Pinboard to EagleFiler: Automatic Import

Hi,

I’m trying to write a bit of code to automatically import Pinboard bookmarks tagged ‘work’ to EagleFiler. This seems to be working all right:

import pinboard
import datetime
import subprocess

work = pb.posts.all(tag=["work"])

for bm in work:
    tagnames = ', '.join(map(lambda x: '"'+ str(x) + '"', bm.tags))
    script = '''
    tell application "EagleFiler"
        try -- ignore duplicates
            set {{_record}} to import URLs "{url}" Web page format Web archive format
            set the title of the _record to "{title}"
            set the basename of the _record to "{title}"
            set the note text of the _record to "{description}"
            set the assigned tag names of the _record to {{{tags}}}
            set the creation date of the _record to date "{date}"
        end try
    end tell
    '''

    proc = subprocess.Popen(['osascript', '-'],
                        stdin=subprocess.PIPE,
                        stdout=subprocess.PIPE,
                        universal_newlines=True)
    stdout_output = proc.communicate(script.format(url=bm.url,
     title=bm.description, description=bm.extended, tags=tagnames, date=bm.time.strftime('%A, %B %-m, %Y at %H:%M:%S %p')))

= = = = =

Extend the forum post on importing Pinboard bookmarks into EagleFiler, beginning right after its final line of code.

(RECORDED DATA):
= = = = =

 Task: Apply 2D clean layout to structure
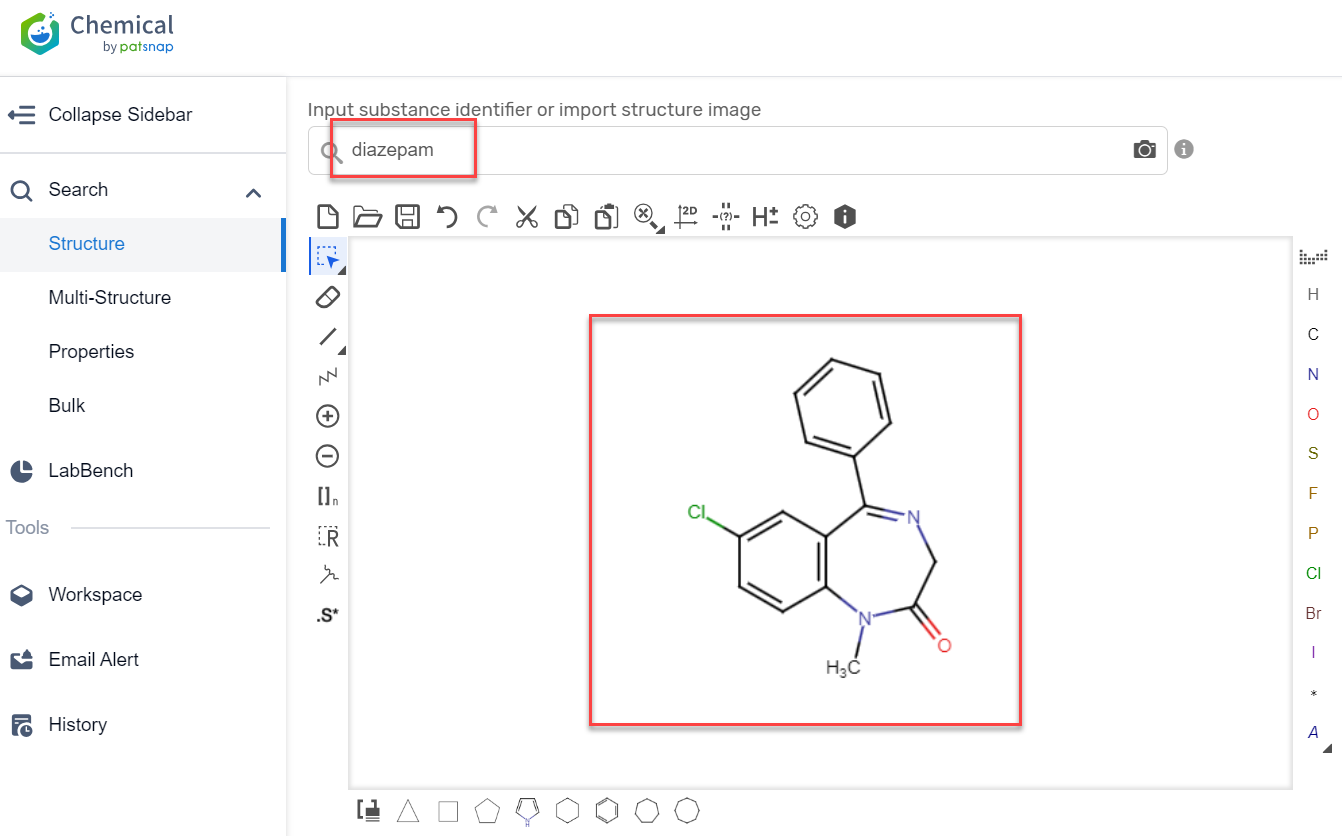686,216
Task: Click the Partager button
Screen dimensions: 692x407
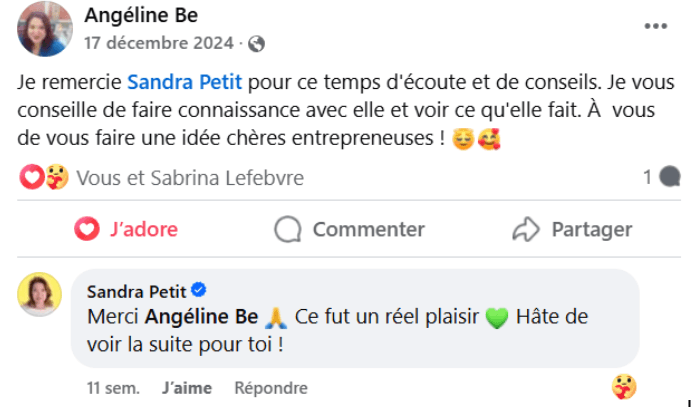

= = = = =

(WRITTEN RESPONSE):
The idea is that I would run this code from time to time to import my work bookmarks. One issue with the above is that I’d prefer to use Web archives for the import, but I noticed that after repeated runs EagleFiler does not detect duplicates. This is not a problem if I choose bookmark as the import format.

Is this the expected behavior of EagleFiler?

Thanks.

Yes, EagleFiler determines duplicates by file content. So a bookmark with the same title and URL will be considered equal (since that’s what the file stores). Web archives will always be considered unique (since they contain HTTP request data that is different each time).

In the future, I will probably make it an option to determine duplicates by URL. For now, perhaps you could adapt your script to check the source URLs of the existing records before importing.

Hi @Michael_Tsai, checking for the source URL sounds like a good idea!

Hi @Michael_Tsai, is there a way to get the source URLs for all the records using AppleScript or by other means?

Yes, for example you could do something like this:

tell application "EagleFiler"
    tell current library document
        set _urls to source URL of every library record
    end tell
end tell

Thanks @Michael_Tsai, the code below seems to be working. I’m not an expert on either python nor AppleScript so corrections are welcome:


import pinboard
import datetime
import subprocess

pb = pinboard.Pinboard('MY PINBOARD API')

bookmarks = pb.posts.all(tag=["work"])

script = '''
    tell application "EagleFiler"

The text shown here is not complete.